Admission to the Master Archaeology programme Applied Archaeology.
Contemporary archaeology is multidisciplinary. Present-day archaeologists are able to execute project-based fieldwork within a professional context. They are aware of the goal of protecting heritage, are communicators, have a keen eye for the public and are able to make the public part of a research. They understand and are able to explain the relevance and impact of archaeological research. An archaeologist can be a scientist, a project manager, a communicator, heritage specialist and/or a policy maker.
In this course you are introduced to the broadness of applied archaeology and the interrelatedness of the different disciplines therein. Through lectures and related assignments and proposals discussed in tutorials you are confronted with the various scientific and societal frameworks for present-day archaeological practice.
The course introduces:
Ethical issues of archaeology and heritage management;
Archaeology within spatial planning;
Public and community archaeology and societal challenges;
The multi-, inter- and transdisciplinary character of applied archaeology;
The setting up and operationalisation of a research proposal in a professional setting including questions and strategies.
Set-up of the course
Theme: Applying Archaeology – An Introduction
Subjects: 1) The historical and global framework and the multi, inter- and transdisciplinary character of applied archaeology; introduction of the final assignment.
Theme: Archaeology = Fieldwork
Subjects: 1) Research strategies in excavations; why do we excavate? Excavation is not a goal in itself; setting up a research proposal and operationalisation of the proposal (field strategies, sampling).
Theme: The context of fieldwork
Subjects: 1) Fieldwork is executed in a professional context in many countries as part of spatial planning and/or landscape design; the ‘context’ of an excavation; excavating in a commercial context; project management.
Theme: Archaeology = Public
Subjects: 1) Citizen science (amateur archaeologists); community archaeology; the cultural diversity of society; democratisation of the past; ’how do we reconstruct the past’? Why excavate?
Theme: Archaeology = Heritage
Subjects: 1) Approaches of heritage management; site management, protection and monitoring; sustainable preservation and its long-term consequences.
Theme: Ethics in Archaeology
Subjects: 1) Uniqueness: ‘who owns the past’? and rights of local and indigenous peoples (appropriation of heritage; the archaeology of sites of memory.
Theme: Societal challenges – The Past Matters
Subjects: 1) Knowledge utilisation; Sustainable Development Goals; contribution to societal discussions about e.g. climate change, nature development; social return on investment: the role of heritage and archaeology.

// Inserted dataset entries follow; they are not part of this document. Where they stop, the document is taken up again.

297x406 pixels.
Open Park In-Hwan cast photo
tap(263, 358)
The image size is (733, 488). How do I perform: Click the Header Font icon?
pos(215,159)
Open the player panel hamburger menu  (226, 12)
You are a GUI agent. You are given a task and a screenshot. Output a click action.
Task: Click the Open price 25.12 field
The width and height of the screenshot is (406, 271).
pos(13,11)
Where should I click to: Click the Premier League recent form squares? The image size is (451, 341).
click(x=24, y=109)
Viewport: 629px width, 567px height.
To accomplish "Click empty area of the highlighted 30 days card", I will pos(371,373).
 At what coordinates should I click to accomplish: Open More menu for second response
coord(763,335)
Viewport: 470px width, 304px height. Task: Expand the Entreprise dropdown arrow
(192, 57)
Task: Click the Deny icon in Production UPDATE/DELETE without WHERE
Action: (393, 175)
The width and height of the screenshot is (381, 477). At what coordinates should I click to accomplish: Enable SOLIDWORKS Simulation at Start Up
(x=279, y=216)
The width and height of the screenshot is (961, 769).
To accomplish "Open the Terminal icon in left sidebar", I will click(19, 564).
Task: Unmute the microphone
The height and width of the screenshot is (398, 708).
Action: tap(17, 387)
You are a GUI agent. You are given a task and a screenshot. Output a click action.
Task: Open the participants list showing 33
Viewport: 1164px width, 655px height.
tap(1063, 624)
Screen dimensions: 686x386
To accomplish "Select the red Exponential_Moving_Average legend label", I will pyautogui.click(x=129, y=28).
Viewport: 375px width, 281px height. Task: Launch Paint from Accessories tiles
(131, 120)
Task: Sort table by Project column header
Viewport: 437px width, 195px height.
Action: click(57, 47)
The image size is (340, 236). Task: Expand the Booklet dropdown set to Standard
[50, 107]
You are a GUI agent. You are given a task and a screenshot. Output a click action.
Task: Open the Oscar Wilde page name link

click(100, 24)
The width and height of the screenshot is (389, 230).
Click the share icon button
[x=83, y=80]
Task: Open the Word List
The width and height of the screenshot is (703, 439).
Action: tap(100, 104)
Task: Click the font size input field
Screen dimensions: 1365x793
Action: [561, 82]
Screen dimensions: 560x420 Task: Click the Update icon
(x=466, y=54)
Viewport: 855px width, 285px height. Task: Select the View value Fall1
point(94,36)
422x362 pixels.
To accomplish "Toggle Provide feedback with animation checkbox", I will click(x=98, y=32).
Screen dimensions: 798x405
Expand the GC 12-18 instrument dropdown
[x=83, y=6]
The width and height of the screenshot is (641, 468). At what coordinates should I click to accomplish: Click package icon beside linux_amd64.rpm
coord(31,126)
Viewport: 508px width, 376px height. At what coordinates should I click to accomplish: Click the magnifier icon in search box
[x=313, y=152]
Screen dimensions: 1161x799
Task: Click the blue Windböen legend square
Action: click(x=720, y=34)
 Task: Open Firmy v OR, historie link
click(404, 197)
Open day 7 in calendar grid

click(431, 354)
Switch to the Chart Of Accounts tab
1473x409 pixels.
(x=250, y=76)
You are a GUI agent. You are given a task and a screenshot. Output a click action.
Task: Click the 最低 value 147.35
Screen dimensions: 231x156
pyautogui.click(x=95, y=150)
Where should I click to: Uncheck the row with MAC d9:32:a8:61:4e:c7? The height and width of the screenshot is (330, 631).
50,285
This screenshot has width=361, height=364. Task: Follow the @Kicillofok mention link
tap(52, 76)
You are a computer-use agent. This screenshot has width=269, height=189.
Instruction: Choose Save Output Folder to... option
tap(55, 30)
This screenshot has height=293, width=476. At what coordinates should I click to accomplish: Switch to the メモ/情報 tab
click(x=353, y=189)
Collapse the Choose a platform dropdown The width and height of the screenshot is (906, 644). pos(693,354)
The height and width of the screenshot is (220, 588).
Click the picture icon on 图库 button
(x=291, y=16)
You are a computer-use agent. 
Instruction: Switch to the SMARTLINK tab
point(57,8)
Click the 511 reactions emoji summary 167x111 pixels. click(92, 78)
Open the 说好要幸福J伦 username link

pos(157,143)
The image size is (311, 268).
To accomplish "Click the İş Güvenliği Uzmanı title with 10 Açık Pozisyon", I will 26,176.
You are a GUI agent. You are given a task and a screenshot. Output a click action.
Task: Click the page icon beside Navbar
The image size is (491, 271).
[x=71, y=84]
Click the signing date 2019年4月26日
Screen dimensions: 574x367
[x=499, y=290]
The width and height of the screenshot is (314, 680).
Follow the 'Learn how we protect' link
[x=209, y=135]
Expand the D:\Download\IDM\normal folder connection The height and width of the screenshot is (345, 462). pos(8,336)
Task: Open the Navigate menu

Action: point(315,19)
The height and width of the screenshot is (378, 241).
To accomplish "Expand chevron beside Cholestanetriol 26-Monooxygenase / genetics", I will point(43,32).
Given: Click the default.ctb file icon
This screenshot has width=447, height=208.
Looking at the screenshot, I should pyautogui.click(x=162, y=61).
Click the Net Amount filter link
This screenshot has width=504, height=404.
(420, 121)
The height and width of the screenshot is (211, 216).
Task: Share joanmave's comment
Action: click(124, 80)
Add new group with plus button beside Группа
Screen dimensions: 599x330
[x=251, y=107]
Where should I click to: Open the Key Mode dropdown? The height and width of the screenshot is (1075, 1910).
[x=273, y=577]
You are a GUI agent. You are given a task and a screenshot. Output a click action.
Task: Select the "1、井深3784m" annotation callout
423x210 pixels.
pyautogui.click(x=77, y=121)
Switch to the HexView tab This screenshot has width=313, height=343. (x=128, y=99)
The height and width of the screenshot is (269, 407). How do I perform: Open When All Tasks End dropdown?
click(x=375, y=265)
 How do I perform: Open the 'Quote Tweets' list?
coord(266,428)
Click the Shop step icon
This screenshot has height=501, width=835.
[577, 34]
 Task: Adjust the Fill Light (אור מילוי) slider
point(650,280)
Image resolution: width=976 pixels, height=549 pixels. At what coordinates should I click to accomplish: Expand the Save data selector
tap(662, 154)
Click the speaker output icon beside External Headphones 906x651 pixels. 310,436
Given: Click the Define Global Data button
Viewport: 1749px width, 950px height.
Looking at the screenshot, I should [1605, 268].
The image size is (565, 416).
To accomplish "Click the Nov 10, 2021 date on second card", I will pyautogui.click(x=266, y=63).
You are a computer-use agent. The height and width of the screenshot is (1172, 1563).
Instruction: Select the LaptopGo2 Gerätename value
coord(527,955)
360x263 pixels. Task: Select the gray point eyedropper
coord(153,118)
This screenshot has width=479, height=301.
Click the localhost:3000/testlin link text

Ability to define the field of applied archaeology in a global perspective;
Ability to apply the methods and techniques of the Leiden/Saxion-school of field and heritage archaeology;
Ability to formulate a research proposal, to translate this into a workable research approach and the ability to execute this (in a professional context);
Awareness of the different discussions and innovations within archaeology and heritage (including technological developments and innovations) and the ability to apply them;
Awareness of ethical issues of archaeological research and heritage management (in present-day societies);
Insight in the possibilities and opportunities of public archaeology;
Insight in the societal context of (applied) archaeology (legislation, spatial planning, spatial integration of archaeological sites, (project) management, policy, conservation monitoring of sites) and the ability to reflect on the long-term consequences;
Ability to formulate a properly argumented opinion on 1) the social value/benefit of archaeology in general, 2) why we excavate and 3) current societal issues;
Ability to relate the different disciplines and aspects of contemporary archaeology.
Course schedule details can be found in the MA and MSc time schedule.
Mode of instruction
Format: 2 x 2 hours per week (with 2 days in between). The first class of the week consists of a formal lecture. In the second class of the week an assignment will be discussed (e.g. by presentation, paper, discussion, etc.).
7 x 2 hours of lectures (1 ec);
7 x 2 hours tutorials (1 ec);
7 assignments presented during tutorial (1.5 ec);
210 pages of literature (1.5 ec).
A pass for the first assignment. The grade is based on the next 6 group assignments (6×16,6% = 100%).
The assignments must be submitted through Turnitin; the weekly deadline is 2 hrs. before the start of each tutorial.
A retake of an assignment is not possible, a fail for an assignment can be compensated by other assignments.
All exam dates (exams, retakes, paper deadlines etc.) can be found in the MA and MSc examination schedule.
The weekly assignments have strict deadlines and are made in small groups.
To be announced on Brightspace, in the study manual.
Registration via uSis is mandatory.
The Administration Office will register all BA1 students for their tutorials (not lectures; register via uSis!).
BA2, BA3, MA/MSc and RMA/RMSc students are required to register for all lectures and tutorials well in time.
The Administration Office registers all students for their exams, students are not required to do this in uSis.
For more information about this course, please contact drs. R. (Richard) Jansen.
Final examination is also possible in Dutch.